In the data below, find every line with the word "Select" and copy it out.

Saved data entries
-----
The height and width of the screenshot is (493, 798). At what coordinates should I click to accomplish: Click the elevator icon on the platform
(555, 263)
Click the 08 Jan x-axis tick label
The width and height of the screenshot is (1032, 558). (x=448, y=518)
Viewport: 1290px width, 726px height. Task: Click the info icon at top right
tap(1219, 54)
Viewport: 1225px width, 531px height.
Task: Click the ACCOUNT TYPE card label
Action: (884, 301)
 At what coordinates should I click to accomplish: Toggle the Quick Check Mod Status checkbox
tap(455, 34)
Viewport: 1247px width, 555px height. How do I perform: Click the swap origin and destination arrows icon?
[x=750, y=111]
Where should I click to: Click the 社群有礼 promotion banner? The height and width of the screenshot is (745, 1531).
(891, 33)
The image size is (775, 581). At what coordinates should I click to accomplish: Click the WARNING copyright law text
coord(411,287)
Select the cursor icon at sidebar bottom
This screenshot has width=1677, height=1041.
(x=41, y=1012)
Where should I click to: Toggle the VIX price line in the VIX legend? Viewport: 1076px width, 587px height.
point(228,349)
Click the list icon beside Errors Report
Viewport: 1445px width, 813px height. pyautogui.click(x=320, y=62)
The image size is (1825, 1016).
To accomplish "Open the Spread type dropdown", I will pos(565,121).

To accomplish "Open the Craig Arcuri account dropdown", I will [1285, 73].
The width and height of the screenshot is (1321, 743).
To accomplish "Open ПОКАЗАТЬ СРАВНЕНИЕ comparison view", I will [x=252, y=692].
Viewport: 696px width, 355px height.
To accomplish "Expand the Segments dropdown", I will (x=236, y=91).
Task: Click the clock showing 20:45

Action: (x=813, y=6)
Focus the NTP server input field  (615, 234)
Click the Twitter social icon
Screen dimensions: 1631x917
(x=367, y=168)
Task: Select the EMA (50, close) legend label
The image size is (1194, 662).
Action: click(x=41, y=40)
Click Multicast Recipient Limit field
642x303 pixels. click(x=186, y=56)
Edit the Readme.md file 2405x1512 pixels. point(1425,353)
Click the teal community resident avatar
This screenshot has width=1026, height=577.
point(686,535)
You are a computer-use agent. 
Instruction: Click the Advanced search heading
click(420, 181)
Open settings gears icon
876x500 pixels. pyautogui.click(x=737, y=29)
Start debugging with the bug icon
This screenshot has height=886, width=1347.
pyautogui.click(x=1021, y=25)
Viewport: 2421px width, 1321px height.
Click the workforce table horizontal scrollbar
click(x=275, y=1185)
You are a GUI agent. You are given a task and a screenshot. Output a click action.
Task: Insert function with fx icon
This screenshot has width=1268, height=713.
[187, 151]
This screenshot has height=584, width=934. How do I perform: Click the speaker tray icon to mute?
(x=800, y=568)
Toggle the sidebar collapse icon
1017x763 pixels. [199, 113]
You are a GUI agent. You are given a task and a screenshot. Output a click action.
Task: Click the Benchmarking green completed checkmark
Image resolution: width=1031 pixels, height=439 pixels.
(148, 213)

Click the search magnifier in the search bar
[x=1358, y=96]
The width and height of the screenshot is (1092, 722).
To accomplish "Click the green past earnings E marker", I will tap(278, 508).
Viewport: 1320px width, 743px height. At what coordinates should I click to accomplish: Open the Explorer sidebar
-----
## OUTPUT BELOW:
Select the cursor icon at sidebar bottom
Task: Select the EMA (50, close) legend label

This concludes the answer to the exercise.